Ora, nosso Deus quer que confiemos, não nas experiências sobrenaturais, mas sim nEle mesmo. Compete a Ele decidir quando o invulgar deve suceder nas nossas vidas, e quando as nossas vidas devem correr suavemente, tropeçando apenas em coisas corriqueiras, pelo menos até onde diz respeito às coisas que nos atingem a vista e os sentidos.

Libertemo-nos também, do perigo de supormos inconscientemente que sempre sabemos qual é a vontade de Deus, de modo infalível. A orientação do Senhor pode ser tão bendita e tão inequívoca que, ao testificarmos aos outros sobre ela, diremos como "Deus disse isto ou aquilo para mim", ou como "Deu; levou-me a fazer isto ou aquilo". E então, se não estivermos vigilantes, empregaremos inadvertidamente essas expressões, que se tornarão habituais. Não é muito melhor que, ao invés de dizer: "Deus me disse para fazer isto ou aquilo", que o crente diga: "Creio que Deus quer eu faça isto"? Precisamos reconhecer que podemos estar equivocados. Ainda que tenhamos a plena certeza, em nossos corações e mentes, acerca da orientação de Deus, não fica bem reivindicarmos infalibilidade para nós mesmos, sem qualquer qualificação, em nossas conversas com outras pessoas.

As bênçãos que nos são propiciadas por Cristo, na vida vitoriosa - naquele "fruto do Espírito" (ver Gálatas 5:22,23) são tão maravilhosas que corremos o perigo de dar mais valor a elas do que Àquele que nos abençoa. A alegria pode tornar-se uma bênção tão bendita - aquela alegria sobrenatural que nada pode derrotá-la, e que é independente de todas as circunstâncias e ambientes - que, sem o percebermos, podemos valorizar mais a essa "alegria do Senhor" do que ao próprio Senhor Jesus. 
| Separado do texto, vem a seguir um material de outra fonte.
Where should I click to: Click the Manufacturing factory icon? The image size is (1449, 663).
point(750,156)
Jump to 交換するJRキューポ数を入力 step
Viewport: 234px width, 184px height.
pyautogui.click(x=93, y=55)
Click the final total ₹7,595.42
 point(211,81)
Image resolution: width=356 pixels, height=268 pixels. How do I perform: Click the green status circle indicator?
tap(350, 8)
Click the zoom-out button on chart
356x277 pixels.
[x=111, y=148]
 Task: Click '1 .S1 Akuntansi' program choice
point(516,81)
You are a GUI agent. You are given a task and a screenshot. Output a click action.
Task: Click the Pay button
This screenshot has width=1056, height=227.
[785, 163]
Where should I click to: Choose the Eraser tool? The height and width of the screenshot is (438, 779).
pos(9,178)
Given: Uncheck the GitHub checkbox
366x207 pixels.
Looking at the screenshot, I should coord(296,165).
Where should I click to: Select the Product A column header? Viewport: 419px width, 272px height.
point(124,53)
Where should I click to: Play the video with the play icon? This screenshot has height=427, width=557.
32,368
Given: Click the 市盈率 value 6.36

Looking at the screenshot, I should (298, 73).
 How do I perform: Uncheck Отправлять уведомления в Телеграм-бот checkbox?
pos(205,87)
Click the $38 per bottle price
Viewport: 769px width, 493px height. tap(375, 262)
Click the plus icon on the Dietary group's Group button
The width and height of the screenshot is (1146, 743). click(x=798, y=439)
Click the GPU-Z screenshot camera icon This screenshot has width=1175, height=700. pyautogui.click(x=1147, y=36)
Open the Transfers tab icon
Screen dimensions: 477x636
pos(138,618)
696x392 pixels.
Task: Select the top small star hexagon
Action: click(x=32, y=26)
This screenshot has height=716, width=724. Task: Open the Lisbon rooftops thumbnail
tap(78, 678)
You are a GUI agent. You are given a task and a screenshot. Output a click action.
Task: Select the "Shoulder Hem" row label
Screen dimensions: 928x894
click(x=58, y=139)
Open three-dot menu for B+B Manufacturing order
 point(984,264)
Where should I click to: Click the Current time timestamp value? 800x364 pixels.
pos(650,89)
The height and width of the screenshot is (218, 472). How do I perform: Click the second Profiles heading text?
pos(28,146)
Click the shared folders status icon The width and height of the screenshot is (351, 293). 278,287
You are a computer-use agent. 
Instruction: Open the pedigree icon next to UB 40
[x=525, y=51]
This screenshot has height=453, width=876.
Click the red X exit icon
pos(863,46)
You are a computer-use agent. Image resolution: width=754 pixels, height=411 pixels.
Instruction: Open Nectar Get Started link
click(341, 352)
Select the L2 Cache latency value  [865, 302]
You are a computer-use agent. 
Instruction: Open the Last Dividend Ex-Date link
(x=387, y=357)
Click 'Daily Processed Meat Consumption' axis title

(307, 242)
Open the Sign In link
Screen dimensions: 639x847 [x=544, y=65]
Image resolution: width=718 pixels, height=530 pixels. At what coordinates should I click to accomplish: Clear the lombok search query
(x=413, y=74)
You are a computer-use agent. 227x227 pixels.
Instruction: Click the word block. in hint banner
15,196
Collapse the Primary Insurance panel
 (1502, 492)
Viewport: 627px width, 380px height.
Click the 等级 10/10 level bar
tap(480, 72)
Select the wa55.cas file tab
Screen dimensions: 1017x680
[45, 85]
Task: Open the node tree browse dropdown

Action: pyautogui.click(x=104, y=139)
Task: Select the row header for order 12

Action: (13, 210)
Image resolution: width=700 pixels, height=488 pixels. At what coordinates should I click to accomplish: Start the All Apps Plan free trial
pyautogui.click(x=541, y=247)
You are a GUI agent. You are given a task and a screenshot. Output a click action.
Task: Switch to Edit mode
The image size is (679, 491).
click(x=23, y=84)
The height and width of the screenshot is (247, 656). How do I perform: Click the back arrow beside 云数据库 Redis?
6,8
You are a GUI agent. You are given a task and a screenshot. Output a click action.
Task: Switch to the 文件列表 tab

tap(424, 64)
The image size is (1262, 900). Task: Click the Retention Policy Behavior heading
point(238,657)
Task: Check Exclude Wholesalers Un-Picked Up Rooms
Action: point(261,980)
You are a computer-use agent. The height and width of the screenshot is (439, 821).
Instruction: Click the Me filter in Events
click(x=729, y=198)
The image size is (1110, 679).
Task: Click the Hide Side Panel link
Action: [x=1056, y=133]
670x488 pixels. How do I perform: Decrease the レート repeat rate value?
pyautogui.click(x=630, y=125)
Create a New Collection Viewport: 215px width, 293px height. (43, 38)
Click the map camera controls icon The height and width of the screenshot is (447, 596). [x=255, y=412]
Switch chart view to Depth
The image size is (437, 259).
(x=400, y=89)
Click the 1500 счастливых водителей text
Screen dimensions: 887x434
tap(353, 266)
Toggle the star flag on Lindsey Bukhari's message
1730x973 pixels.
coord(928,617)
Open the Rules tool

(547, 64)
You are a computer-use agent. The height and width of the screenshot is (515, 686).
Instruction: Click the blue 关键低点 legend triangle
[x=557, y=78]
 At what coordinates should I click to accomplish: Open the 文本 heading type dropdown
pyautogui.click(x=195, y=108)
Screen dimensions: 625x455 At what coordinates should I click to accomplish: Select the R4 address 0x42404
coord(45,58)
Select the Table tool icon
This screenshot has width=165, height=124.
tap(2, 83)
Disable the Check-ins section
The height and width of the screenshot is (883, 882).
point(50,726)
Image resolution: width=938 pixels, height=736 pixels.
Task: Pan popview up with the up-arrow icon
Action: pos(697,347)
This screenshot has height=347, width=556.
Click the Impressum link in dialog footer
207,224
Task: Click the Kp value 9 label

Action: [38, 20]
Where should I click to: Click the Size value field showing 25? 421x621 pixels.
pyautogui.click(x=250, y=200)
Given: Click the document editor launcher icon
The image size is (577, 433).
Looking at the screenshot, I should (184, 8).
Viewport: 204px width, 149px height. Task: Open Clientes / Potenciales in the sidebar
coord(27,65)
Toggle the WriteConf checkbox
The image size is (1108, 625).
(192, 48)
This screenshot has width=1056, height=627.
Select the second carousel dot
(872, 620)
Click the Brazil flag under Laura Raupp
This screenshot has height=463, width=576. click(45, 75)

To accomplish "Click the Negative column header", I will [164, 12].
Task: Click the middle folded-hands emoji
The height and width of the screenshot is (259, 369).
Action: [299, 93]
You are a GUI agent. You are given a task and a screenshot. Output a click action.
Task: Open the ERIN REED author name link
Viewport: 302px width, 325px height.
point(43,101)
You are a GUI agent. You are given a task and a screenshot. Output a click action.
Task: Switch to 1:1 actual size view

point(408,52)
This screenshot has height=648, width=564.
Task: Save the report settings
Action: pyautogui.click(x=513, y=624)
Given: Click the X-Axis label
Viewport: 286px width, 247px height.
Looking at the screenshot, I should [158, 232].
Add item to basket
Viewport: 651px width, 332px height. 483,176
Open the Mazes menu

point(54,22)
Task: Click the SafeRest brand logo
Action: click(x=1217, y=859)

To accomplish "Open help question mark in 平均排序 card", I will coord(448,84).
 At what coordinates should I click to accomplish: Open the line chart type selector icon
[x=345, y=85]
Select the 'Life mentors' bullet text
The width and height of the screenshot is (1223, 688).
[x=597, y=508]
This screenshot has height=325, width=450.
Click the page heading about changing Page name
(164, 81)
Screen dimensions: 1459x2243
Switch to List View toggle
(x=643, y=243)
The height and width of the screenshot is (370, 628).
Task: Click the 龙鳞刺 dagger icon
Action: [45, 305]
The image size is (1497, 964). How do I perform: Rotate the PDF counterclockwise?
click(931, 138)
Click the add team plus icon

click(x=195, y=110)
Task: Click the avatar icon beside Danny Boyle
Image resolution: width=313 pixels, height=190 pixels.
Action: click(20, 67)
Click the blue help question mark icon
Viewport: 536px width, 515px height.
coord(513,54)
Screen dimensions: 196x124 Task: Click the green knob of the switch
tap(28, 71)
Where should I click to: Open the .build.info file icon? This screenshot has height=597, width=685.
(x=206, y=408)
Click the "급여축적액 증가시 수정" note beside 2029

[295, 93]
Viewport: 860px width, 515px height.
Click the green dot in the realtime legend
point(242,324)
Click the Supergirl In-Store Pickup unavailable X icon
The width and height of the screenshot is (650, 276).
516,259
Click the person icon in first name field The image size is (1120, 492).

Ele anseia por nossa adoração a Ele mesmo, e não aos frutos do Espírito. Precisamos deveras daquela palavra de advertência atribuída a Spurgeon: "Olhei para Jesus, e a pomba da paz voou para dentro do meu coração. Olhei para a pomba da paz, e ela foi-se embora."
O crente que realmente confia no Senhor, para que obtenha a vitória, não demora a perceber que muitos crentes ao seu redor não possuem a mesma verdade da vitória, e que por isso mesmo não estão confiando em Cristo. Tal crente pode estar em contacto
com outros crentes, mais idosos, mais avançados do que ele mesmo em vários aspectos; mas que, no entanto, não estão vivendo dentro do segredo da vitória que lhe é tão precioso. E isso o expõe ao perigo do orgulho espiritual, quase que sem se aperceber  pode deixar escapar dos lábios palavras de crítica contra seus irmãos na fé, que não conheçam ainda esse segredo, ou pode proferir algum comentário de condescendência acerca dos erros ou falhas de outrem. "Sou mais santo do que tu" é um dos grandes perigos inerentes à vida vitoriosa. Naturalmente que no instante em que um crente assim se refere a outros, ou que assim pensa no coração sobre seus irmãos na fé, a sua vitória terá desaparecido; acaba de incorrer em pecado. Ora, é necessário que reconheçamos a existência desse perigo, se quisermos evitá-lo.

O crente verdadeiramente vitorioso fala sobre os seus irmãos sempre com humildade, plenamente consciente de sua própria pecaminosidade e inaptidão espiritual. E assim se expressa impelido pelo amor perfeito, que é gentil, que não exalta a si mesmo, que não se ufana, que não se porta com inconveniência, que não liga para o mal, mas que nunca falha (ver 1 Coríntios 13:4-8). Tudo é obra de Cristo - a honra e a vitória são inteiramente dEle. A vitória autêntica, por isso, deve-nos conservar na humildade; e assim efectivamente acontece.
Igualmente, o crente vitorioso corre o perigo de tornar-se incapaz de ser ensinado. Podemos aprender até mesmo pelos conselhos de pessoas perdidas, não-regeneradas! E com frequência assim sucede. A vida vitoriosa não serve de garantia de omnisciência, de infalibilidade no conhecimento das coisas espirituais. A humildade de espírito,
a prontidão em receber toda e qualquer crítica que alguém faça a nosso respeito, e então a aceitação agradecida de qualquer verdade que haja nessas críticas (e certamente haverá alguma verdade nelas), é nossa salvaguarda contra esse perigo inconsciente de não nos sujeitarmos aos ensinos de outrem.